*** Opening Extracted entries ***

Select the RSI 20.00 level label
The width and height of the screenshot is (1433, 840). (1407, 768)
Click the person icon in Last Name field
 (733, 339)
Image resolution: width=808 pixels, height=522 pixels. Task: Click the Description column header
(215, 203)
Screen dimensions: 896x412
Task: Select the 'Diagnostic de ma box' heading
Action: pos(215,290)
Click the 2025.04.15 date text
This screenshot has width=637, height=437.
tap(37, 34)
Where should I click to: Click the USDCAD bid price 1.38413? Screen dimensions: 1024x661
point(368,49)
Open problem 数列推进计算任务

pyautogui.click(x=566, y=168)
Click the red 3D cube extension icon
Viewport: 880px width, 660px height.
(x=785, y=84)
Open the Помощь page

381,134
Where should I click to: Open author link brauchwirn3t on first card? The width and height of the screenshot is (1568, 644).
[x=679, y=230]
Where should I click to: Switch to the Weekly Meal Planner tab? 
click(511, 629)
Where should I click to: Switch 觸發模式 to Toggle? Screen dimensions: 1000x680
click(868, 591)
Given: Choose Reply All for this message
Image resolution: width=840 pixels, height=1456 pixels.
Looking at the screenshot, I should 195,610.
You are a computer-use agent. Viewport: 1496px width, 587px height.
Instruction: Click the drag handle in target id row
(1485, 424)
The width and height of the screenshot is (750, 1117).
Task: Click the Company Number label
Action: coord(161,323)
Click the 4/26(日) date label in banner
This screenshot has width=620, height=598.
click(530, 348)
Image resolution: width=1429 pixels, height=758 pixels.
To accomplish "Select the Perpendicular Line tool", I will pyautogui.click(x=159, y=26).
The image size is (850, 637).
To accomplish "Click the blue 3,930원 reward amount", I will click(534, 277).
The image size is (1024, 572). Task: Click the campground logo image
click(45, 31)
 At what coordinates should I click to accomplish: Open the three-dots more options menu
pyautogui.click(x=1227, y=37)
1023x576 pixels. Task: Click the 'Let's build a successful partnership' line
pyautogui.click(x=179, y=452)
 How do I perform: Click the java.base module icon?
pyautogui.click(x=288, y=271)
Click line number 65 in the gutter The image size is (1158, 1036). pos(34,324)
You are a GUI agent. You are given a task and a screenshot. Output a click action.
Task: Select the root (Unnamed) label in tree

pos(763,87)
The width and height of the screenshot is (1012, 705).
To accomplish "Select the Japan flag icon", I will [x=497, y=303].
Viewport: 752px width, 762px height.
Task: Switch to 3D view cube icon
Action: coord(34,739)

*** Closing Extracted entries ***

What needs to be done
Extract the lines above from the one containing "1023x576 pixels. Task: Click" to the last line, both included, exactly as written.

Answer to the exercise
1023x576 pixels. Task: Click the 'Let's build a successful partnership' line
pyautogui.click(x=179, y=452)
 How do I perform: Click the java.base module icon?
pyautogui.click(x=288, y=271)
Click line number 65 in the gutter The image size is (1158, 1036). pos(34,324)
You are a GUI agent. You are given a task and a screenshot. Output a click action.
Task: Select the root (Unnamed) label in tree

pos(763,87)
The width and height of the screenshot is (1012, 705).
To accomplish "Select the Japan flag icon", I will [x=497, y=303].
Viewport: 752px width, 762px height.
Task: Switch to 3D view cube icon
Action: coord(34,739)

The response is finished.